Kutipan Sumber:
Memprovokasi para dai untuk bergaya hidup mewah atas nama menjaga muruah itu tanda tidak mengerti konsep takdir terkait rezeki, tidak memiliki kasih sayang terhadap mereka yang disempitkan rezekinya, bahkan mengajak untuk riya’, sum’ah, mubāhāt dan fakhr.
Semua ini dampaknya bagi para awam sangat buruk karena akan membuat mereka menyimpulkan tanda kesuksesan adalah bergaya hidup mewah seperti sebagian oknum dai, membuat mereka tamak terhadap dunia, bahkan bisa menyeret mereka dalam kesusahan susul-menyusul karena memaksa diri untuk mengikuti gaya hidup tersebut dengan cara utang, terjerat investasi bodong dan berbagai kerusakan lainnya.
Mereka yang mengajak untuk hidup mewah dengan alasan menjaga muruah saya khawatir aslinya mereka adalah ahli dunia dan pecinta kemewahan yang menutupi kecintaannya terhadap dunia dengan istilah-istilah din tanpa pemahaman yang benar.
Jauhilah orang-orang seperti itu.
***
Beli mobil itu tidak tercela. Yang bagus sekalipun. Mubah-mubah saja. Termasuk semua fasilitas mewah apapun lainnya.

Cuplikan Data:
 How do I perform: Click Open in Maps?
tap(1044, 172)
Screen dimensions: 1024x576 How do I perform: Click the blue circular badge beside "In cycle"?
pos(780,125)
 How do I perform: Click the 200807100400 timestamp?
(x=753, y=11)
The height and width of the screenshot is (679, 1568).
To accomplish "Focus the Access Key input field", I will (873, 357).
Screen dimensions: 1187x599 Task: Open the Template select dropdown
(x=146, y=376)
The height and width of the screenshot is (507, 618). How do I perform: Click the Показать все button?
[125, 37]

---

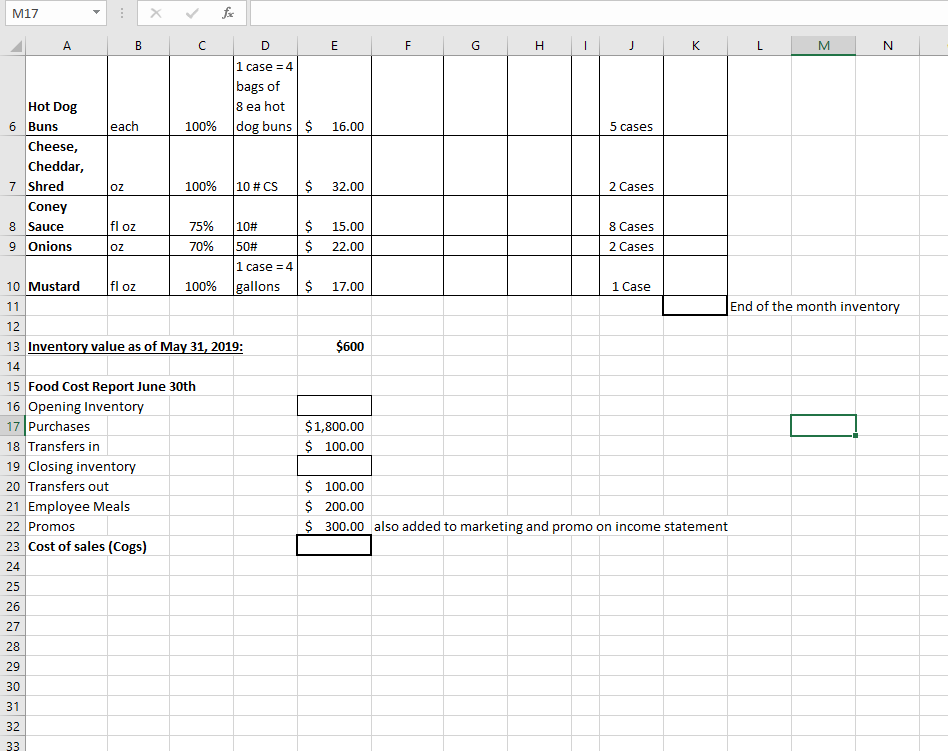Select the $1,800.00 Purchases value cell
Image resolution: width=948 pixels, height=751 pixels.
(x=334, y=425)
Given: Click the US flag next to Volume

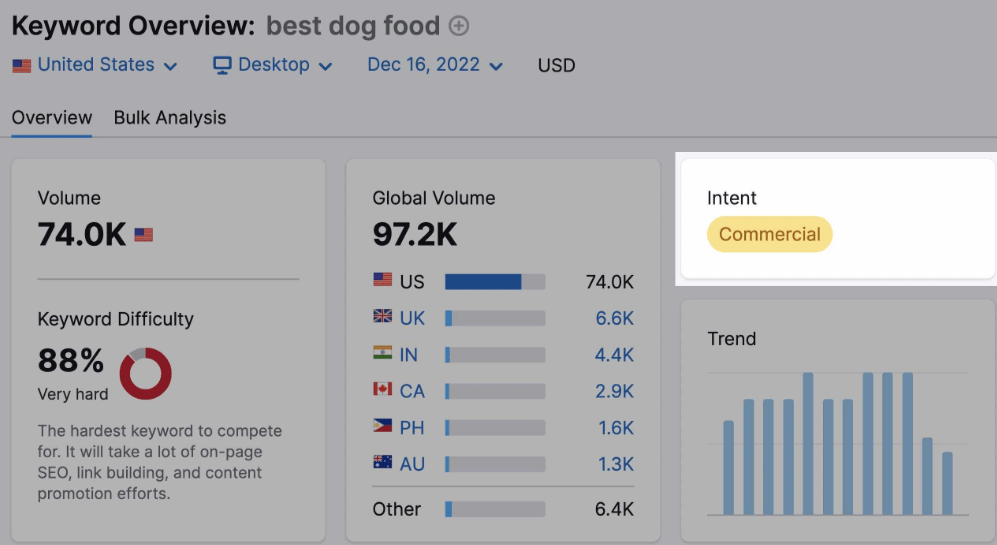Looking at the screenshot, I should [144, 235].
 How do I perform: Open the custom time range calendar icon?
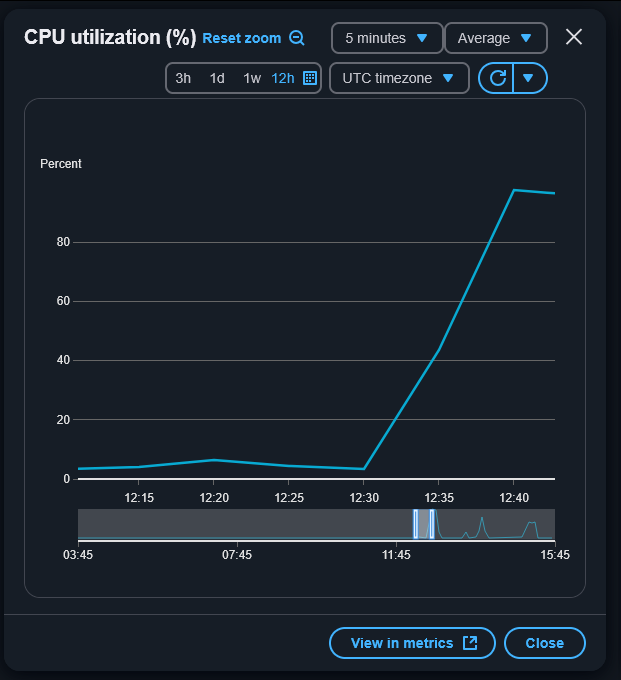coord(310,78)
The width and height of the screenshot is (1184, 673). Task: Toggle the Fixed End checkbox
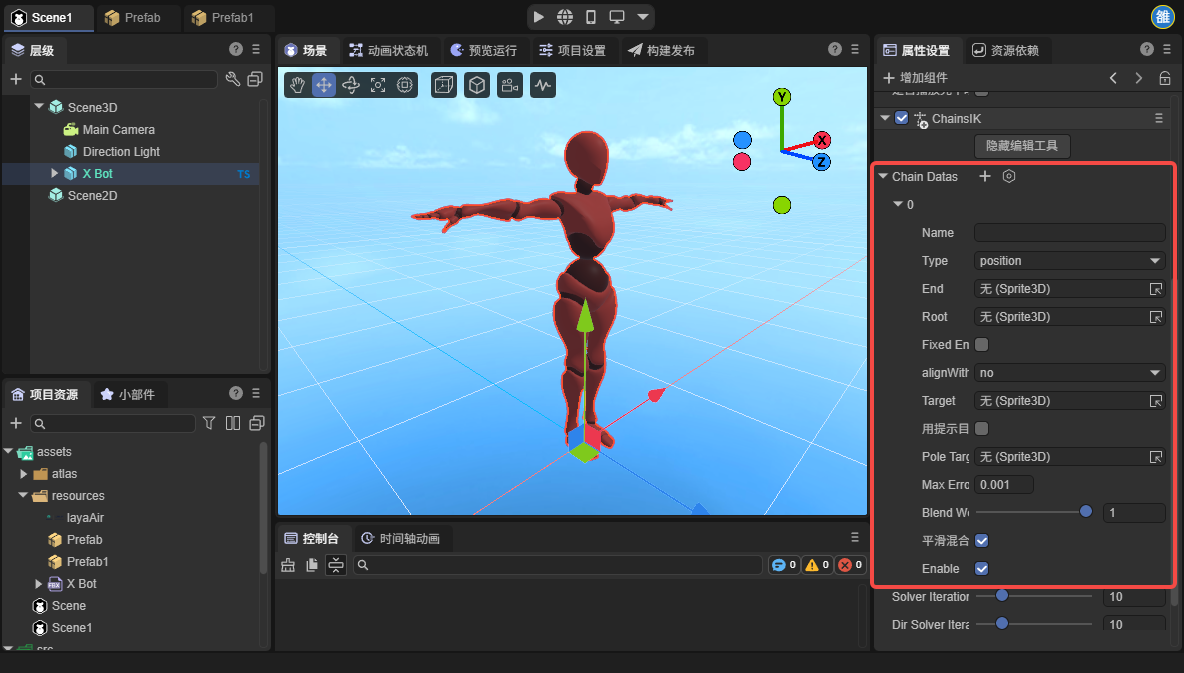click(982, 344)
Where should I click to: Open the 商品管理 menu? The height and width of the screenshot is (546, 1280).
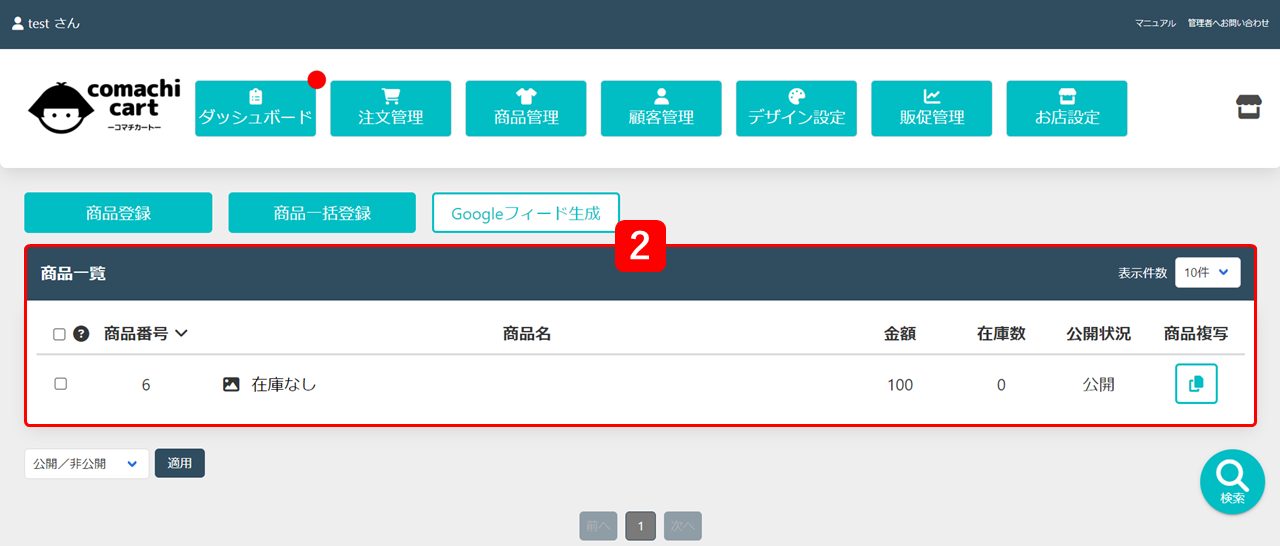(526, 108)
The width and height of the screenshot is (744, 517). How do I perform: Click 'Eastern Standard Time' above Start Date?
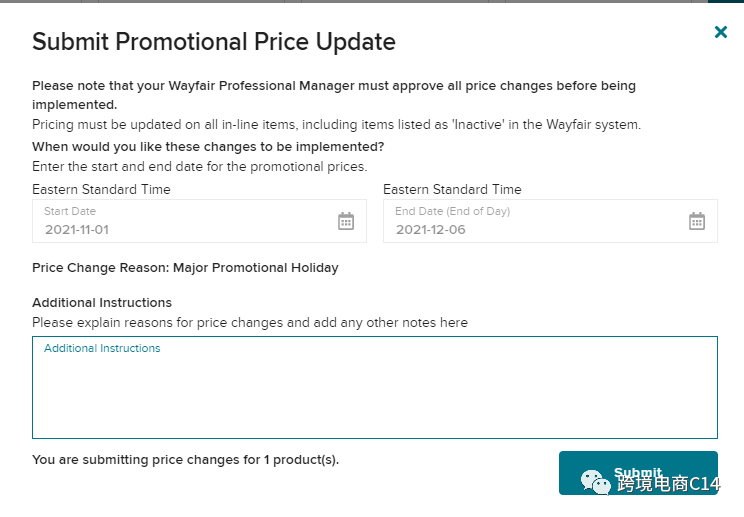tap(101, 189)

Ketentuan Latihan:
[1] Temukan setiap baris data yang memuat kata "Open", lalu salin baris-baris tersebut.
[2] Lanjutkan tulisan tentang gaya hidup mewah para dai setelah kalimat terakhirnya.

Jawaban Tugas:
[1]
 How do I perform: Click Open in Maps?
Screen dimensions: 1187x599 Task: Open the Template select dropdown
 How do I perform: Open the custom time range calendar icon?
Where should I click to: Open the 商品管理 menu? The height and width of the screenshot is (546, 1280).

[2]
Asal memang mampu, sudah memenuhi semua kewajiban, tidak dimaksudkan untuk memamerkan “kesuksesan”, bukan untuk kebanggaan, dan tidak dimaksudkan untuk jor-joran/ berlomba-lomba dalam perkara duniawi (takātsur).
Niat minimalnya adalah menikmati hal mubah yang segera disusul dengan melaksanakan kewajiban syukur. Lebih tinggi lagi nilainya jika memang butuh. Lebih indah lagi jika ditundukkan untuk melakukan amal saleh.
Memiliki fasilitas mewah dengan kondisi seperti inilah yang tidak tercela. Yakni, hamba-hamba yang menikmati anugerah Allah dengan hati yang zuhud. Yang tahu amanah Allah dalam karunia tersebut, dan sama sekali tidak ada ikatan dalam hatinya terhadap dunia itu.
Dia siap memiliki.
Tapi juga siap kehilangan!
Karena semua hanyalah titipan.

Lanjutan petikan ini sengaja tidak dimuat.